A Melbourne Cup winner in Dunaden beat a subsequent Hong Kong Cup third in Alcopop, with Brisbane Cup winner Lights of Heaven third in front of Americain.

That’s a top four that will be remembered for years to come.

Tommy Berry’s success

The 2012/13 season will be remembered as the coming of age of Tommy Berry, who may go down as one of the best jockeys Australia has seen.

I remember when Tommy had just become a senior rider in 2010 and he was struggling to pick up rides over the Melbourne Cup Carnival. In the end, it became more of a social visit. Those days are long gone.

The signs were there when he partnered Glencadam Gold to a dominant victory in The Metropolitan. Until then, I was sceptical about his ability to judge pace aboard frontrunners, as he’d made numerous errors in the past.

He was overlooked for the Caulfield Cup ride, but hopped aboard for the Melbourne Cup where he produced one of the best beaten Cup rides I’ve ever seen. Glencadam Gold finished sixth, but he gave the horse every hope while also negating the chances of many of his rivals.

In the autumn, he announced his arrival on the big stage when he won the Golden Slipper on Overreach and the Doncaster Mile on Sacred Falls. He then went to Hong Kong, where he was successful in the QEII Cup on Military Attack at his first day in the Chinese territory.

He went on to notch up 23 winners in just under three months, a phenomenal effort in the pressure cooker environment that is Hong Kong.

Miracles of Life for Dan Clarken and Lauren Stojakovic

Every season, there is an emotional story of some sort. This year’s emotion surrounded Miracles of Life.

The gun filly, trained by small time trainer Dan Clarken, won two in Adelaide by big margins before dominant wins in the Blue Diamond Preview and the Blue Diamond Stakes.

In the lead up to the Blue Diamond Stakes, there was much conjecture about whether Lauren Stojakovic would keep the ride. A mature age apprentice, she had never ridden in Melbourne prior to the Blue Diamond Preview and she didn’t have the best strike rate in Adelaide.
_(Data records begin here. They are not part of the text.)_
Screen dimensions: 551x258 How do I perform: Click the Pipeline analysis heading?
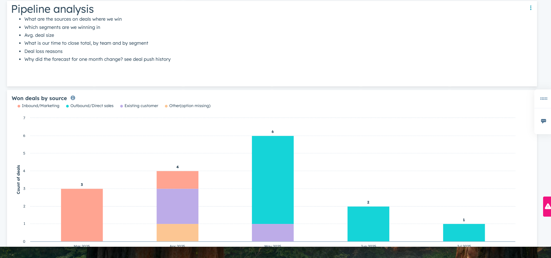coord(53,9)
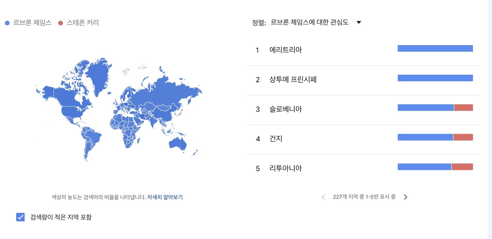Screen dimensions: 492x239
Task: Uncheck 검색량이 적은 지역 포함 checkbox
Action: tap(21, 217)
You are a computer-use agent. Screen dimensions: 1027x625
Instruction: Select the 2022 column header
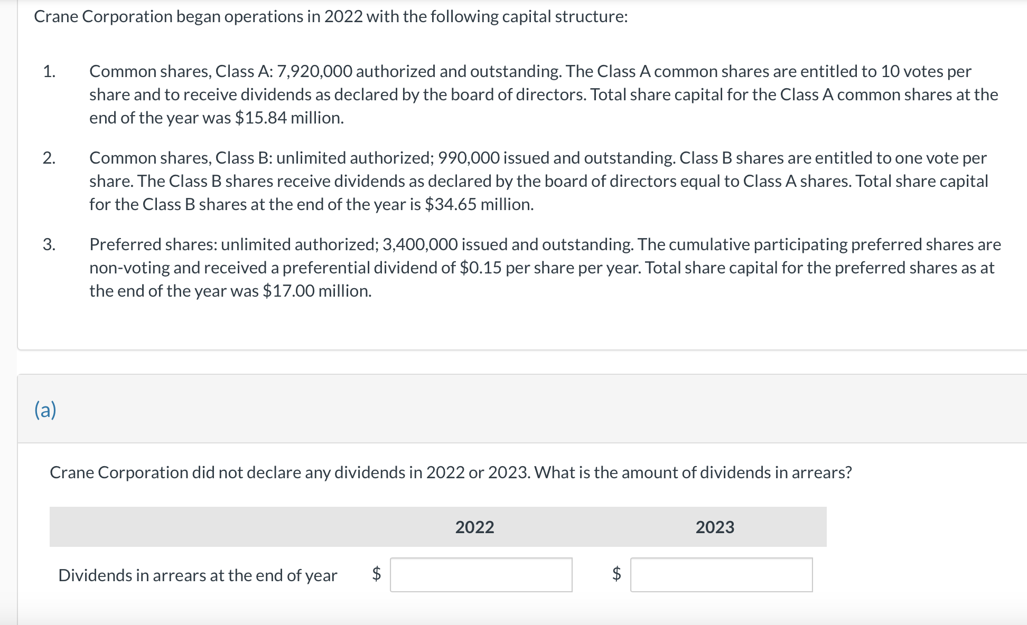click(475, 527)
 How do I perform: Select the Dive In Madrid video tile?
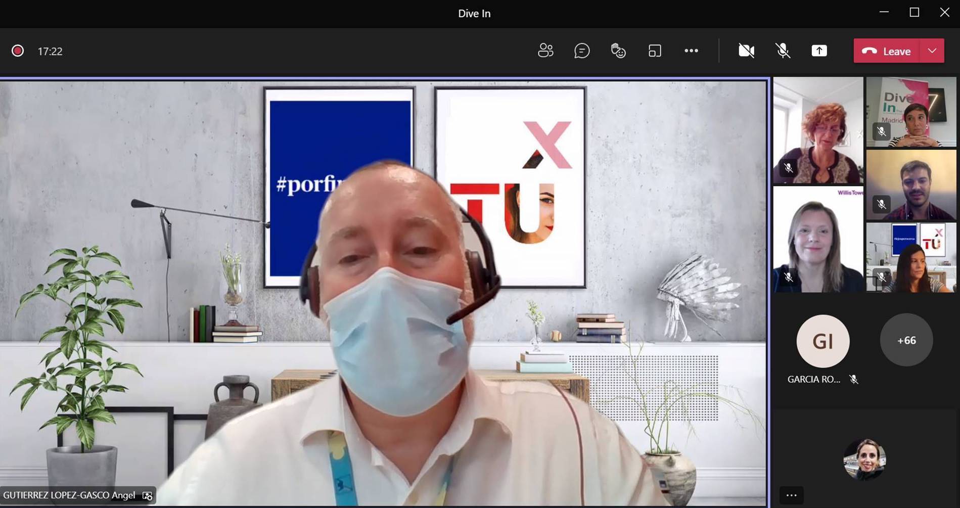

But both owner and trainer stuck firm, and Stojakovic rewarded their loyalty with a perfect ride to give the filly victory.

The post-race footage of Stojakovic’s family, ever so emotional, made plenty of hardened punters well up. It was one of those stories.

It was a miracle.

One Comment leave one →
  1. August 3, 2013 2:32 pm

    Good read, thought the kiwi domination might have rated a mention. Oh I forget you’re Aussies… Ocean Park, Dundeel, Sacred Falls taking out the Cox Plate, AJC Derby and Doncaster respectively. Plus OPs domination of the spring and Dundeel’s same in the autumn. Dundeel’s performance in the Derby will go down as one of the most impressive victories I have ever seen. He’ll be a champion. Champagne stuff from the Kiwis last season, would love to see it continue.